• **Instructions for the task**
Rewrite every entry below, replacing "GUI agent" with "interface agent" and leaving everything else unchanged.

----------

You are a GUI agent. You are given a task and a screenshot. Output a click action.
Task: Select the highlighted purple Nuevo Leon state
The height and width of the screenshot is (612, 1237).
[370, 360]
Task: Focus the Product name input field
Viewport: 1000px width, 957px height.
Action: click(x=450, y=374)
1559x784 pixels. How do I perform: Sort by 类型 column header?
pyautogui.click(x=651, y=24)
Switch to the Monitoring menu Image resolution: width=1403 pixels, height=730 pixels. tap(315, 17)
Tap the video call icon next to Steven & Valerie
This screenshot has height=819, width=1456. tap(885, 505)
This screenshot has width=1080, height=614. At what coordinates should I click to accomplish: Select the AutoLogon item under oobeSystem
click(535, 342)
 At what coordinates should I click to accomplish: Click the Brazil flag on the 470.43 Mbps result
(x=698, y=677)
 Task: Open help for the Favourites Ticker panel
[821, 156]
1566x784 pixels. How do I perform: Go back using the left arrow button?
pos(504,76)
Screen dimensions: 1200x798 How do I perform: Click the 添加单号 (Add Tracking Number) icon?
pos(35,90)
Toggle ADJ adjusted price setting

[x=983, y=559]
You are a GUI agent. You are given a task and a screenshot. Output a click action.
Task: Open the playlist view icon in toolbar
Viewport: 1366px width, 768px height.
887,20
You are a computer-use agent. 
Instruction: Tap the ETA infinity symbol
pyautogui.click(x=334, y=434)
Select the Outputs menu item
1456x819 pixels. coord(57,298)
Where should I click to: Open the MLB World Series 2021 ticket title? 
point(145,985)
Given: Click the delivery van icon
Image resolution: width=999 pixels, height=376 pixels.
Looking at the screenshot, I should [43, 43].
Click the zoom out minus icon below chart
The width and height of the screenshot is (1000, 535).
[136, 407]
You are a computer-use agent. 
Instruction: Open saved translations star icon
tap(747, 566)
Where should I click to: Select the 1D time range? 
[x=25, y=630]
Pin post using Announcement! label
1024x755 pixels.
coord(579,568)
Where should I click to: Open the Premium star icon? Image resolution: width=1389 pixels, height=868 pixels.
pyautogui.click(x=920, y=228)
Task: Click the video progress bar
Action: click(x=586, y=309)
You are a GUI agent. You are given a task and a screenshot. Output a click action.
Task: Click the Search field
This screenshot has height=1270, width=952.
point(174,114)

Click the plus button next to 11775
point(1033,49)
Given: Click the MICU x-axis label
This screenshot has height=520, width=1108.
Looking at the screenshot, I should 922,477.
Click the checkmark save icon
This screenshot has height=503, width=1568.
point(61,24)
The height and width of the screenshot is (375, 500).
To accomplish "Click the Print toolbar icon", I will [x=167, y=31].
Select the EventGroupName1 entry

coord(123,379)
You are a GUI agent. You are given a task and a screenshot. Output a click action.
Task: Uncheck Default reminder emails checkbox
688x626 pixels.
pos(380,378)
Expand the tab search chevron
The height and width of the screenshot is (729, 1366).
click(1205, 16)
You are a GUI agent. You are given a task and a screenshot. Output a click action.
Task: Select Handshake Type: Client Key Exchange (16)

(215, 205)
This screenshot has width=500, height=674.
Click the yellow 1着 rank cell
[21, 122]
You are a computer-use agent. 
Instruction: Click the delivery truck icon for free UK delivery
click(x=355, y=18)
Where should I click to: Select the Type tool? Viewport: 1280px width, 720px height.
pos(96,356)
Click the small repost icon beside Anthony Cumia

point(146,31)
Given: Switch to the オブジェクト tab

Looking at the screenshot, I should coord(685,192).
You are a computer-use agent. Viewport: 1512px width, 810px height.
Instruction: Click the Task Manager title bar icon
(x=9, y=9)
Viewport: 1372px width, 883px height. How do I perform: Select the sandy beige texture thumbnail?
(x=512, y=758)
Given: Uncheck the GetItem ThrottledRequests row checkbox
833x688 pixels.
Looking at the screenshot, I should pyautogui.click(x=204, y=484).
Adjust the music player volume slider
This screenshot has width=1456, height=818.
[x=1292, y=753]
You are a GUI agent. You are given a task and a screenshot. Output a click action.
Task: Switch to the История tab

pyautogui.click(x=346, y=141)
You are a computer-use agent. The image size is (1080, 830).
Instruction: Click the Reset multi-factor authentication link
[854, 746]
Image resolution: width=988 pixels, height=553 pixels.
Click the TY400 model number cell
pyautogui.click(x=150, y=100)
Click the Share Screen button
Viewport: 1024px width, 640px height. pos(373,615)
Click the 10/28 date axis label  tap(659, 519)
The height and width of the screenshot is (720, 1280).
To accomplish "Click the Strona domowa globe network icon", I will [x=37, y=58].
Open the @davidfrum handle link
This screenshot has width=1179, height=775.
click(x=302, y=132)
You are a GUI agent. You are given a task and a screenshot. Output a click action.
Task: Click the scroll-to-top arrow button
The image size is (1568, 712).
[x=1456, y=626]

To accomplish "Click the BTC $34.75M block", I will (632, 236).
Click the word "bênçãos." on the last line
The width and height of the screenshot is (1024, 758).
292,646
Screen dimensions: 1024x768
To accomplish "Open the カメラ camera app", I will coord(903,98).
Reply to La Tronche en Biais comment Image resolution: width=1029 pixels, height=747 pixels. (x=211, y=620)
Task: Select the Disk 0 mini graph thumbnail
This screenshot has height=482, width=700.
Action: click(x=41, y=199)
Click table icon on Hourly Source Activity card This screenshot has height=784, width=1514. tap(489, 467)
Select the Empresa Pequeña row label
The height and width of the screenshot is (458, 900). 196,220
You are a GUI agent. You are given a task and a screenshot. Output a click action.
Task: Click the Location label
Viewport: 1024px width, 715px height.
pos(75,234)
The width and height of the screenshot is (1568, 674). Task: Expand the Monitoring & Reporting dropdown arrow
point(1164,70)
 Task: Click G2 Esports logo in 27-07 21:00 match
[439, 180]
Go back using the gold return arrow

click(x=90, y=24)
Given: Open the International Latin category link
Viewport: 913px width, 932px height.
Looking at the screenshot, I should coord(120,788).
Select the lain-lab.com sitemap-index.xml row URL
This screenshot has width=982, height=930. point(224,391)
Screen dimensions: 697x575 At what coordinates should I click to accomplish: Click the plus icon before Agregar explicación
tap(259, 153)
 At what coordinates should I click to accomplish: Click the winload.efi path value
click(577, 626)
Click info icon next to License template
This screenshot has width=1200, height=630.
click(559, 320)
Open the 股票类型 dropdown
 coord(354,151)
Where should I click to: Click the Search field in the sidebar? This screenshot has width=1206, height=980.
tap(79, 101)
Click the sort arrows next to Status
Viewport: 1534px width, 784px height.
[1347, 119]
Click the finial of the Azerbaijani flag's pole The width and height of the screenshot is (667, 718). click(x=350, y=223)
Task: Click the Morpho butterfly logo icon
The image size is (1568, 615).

----------

• **Response for this exercise**
You are a interface agent. You are given a task and a screenshot. Output a click action.
Task: Select the highlighted purple Nuevo Leon state
The height and width of the screenshot is (612, 1237).
[370, 360]
Task: Focus the Product name input field
Viewport: 1000px width, 957px height.
Action: click(x=450, y=374)
1559x784 pixels. How do I perform: Sort by 类型 column header?
pyautogui.click(x=651, y=24)
Switch to the Monitoring menu Image resolution: width=1403 pixels, height=730 pixels. tap(315, 17)
Tap the video call icon next to Steven & Valerie
This screenshot has height=819, width=1456. tap(885, 505)
This screenshot has width=1080, height=614. At what coordinates should I click to accomplish: Select the AutoLogon item under oobeSystem
click(535, 342)
 At what coordinates should I click to accomplish: Click the Brazil flag on the 470.43 Mbps result
(x=698, y=677)
 Task: Open help for the Favourites Ticker panel
[821, 156]
1566x784 pixels. How do I perform: Go back using the left arrow button?
pos(504,76)
Screen dimensions: 1200x798 How do I perform: Click the 添加单号 (Add Tracking Number) icon?
pos(35,90)
Toggle ADJ adjusted price setting

[x=983, y=559]
You are a interface agent. You are given a task and a screenshot. Output a click action.
Task: Open the playlist view icon in toolbar
Viewport: 1366px width, 768px height.
887,20
You are a computer-use agent. 
Instruction: Tap the ETA infinity symbol
pyautogui.click(x=334, y=434)
Select the Outputs menu item
1456x819 pixels. coord(57,298)
Where should I click to: Open the MLB World Series 2021 ticket title? 
point(145,985)
Given: Click the delivery van icon
Image resolution: width=999 pixels, height=376 pixels.
Looking at the screenshot, I should [43, 43].
Click the zoom out minus icon below chart
The width and height of the screenshot is (1000, 535).
[136, 407]
You are a computer-use agent. 
Instruction: Open saved translations star icon
tap(747, 566)
Where should I click to: Select the 1D time range? 
[x=25, y=630]
Pin post using Announcement! label
1024x755 pixels.
coord(579,568)
Where should I click to: Open the Premium star icon? Image resolution: width=1389 pixels, height=868 pixels.
pyautogui.click(x=920, y=228)
Task: Click the video progress bar
Action: click(x=586, y=309)
You are a interface agent. You are given a task and a screenshot. Output a click action.
Task: Click the Search field
This screenshot has height=1270, width=952.
point(174,114)

Click the plus button next to 11775
point(1033,49)
Given: Click the MICU x-axis label
This screenshot has height=520, width=1108.
Looking at the screenshot, I should 922,477.
Click the checkmark save icon
This screenshot has height=503, width=1568.
point(61,24)
The height and width of the screenshot is (375, 500).
To accomplish "Click the Print toolbar icon", I will [x=167, y=31].
Select the EventGroupName1 entry

coord(123,379)
You are a interface agent. You are given a task and a screenshot. Output a click action.
Task: Uncheck Default reminder emails checkbox
688x626 pixels.
pos(380,378)
Expand the tab search chevron
The height and width of the screenshot is (729, 1366).
click(1205, 16)
You are a interface agent. You are given a task and a screenshot. Output a click action.
Task: Select Handshake Type: Client Key Exchange (16)

(215, 205)
This screenshot has width=500, height=674.
Click the yellow 1着 rank cell
[21, 122]
You are a computer-use agent. 
Instruction: Click the delivery truck icon for free UK delivery
click(x=355, y=18)
Where should I click to: Select the Type tool? Viewport: 1280px width, 720px height.
pos(96,356)
Click the small repost icon beside Anthony Cumia

point(146,31)
Given: Switch to the オブジェクト tab

Looking at the screenshot, I should coord(685,192).
You are a computer-use agent. Viewport: 1512px width, 810px height.
Instruction: Click the Task Manager title bar icon
(x=9, y=9)
Viewport: 1372px width, 883px height. How do I perform: Select the sandy beige texture thumbnail?
(x=512, y=758)
Given: Uncheck the GetItem ThrottledRequests row checkbox
833x688 pixels.
Looking at the screenshot, I should pyautogui.click(x=204, y=484).
Adjust the music player volume slider
This screenshot has width=1456, height=818.
[x=1292, y=753]
You are a interface agent. You are given a task and a screenshot. Output a click action.
Task: Switch to the История tab

pyautogui.click(x=346, y=141)
You are a computer-use agent. The image size is (1080, 830).
Instruction: Click the Reset multi-factor authentication link
[854, 746]
Image resolution: width=988 pixels, height=553 pixels.
Click the TY400 model number cell
pyautogui.click(x=150, y=100)
Click the Share Screen button
Viewport: 1024px width, 640px height. pos(373,615)
Click the 10/28 date axis label  tap(659, 519)
The height and width of the screenshot is (720, 1280).
To accomplish "Click the Strona domowa globe network icon", I will [x=37, y=58].
Open the @davidfrum handle link
This screenshot has width=1179, height=775.
click(x=302, y=132)
You are a interface agent. You are given a task and a screenshot. Output a click action.
Task: Click the scroll-to-top arrow button
The image size is (1568, 712).
[x=1456, y=626]

To accomplish "Click the BTC $34.75M block", I will (632, 236).
Click the word "bênçãos." on the last line
The width and height of the screenshot is (1024, 758).
292,646
Screen dimensions: 1024x768
To accomplish "Open the カメラ camera app", I will coord(903,98).
Reply to La Tronche en Biais comment Image resolution: width=1029 pixels, height=747 pixels. (x=211, y=620)
Task: Select the Disk 0 mini graph thumbnail
This screenshot has height=482, width=700.
Action: click(x=41, y=199)
Click table icon on Hourly Source Activity card This screenshot has height=784, width=1514. tap(489, 467)
Select the Empresa Pequeña row label
The height and width of the screenshot is (458, 900). 196,220
You are a interface agent. You are given a task and a screenshot. Output a click action.
Task: Click the Location label
Viewport: 1024px width, 715px height.
pos(75,234)
The width and height of the screenshot is (1568, 674). Task: Expand the Monitoring & Reporting dropdown arrow
point(1164,70)
 Task: Click G2 Esports logo in 27-07 21:00 match
[439, 180]
Go back using the gold return arrow

click(x=90, y=24)
Given: Open the International Latin category link
Viewport: 913px width, 932px height.
Looking at the screenshot, I should coord(120,788).
Select the lain-lab.com sitemap-index.xml row URL
This screenshot has width=982, height=930. point(224,391)
Screen dimensions: 697x575 At what coordinates should I click to accomplish: Click the plus icon before Agregar explicación
tap(259, 153)
 At what coordinates should I click to accomplish: Click the winload.efi path value
click(577, 626)
Click info icon next to License template
This screenshot has width=1200, height=630.
click(559, 320)
Open the 股票类型 dropdown
 coord(354,151)
Where should I click to: Click the Search field in the sidebar? This screenshot has width=1206, height=980.
tap(79, 101)
Click the sort arrows next to Status
Viewport: 1534px width, 784px height.
[1347, 119]
Click the finial of the Azerbaijani flag's pole The width and height of the screenshot is (667, 718). click(x=350, y=223)
Task: Click the Morpho butterfly logo icon
The image size is (1568, 615).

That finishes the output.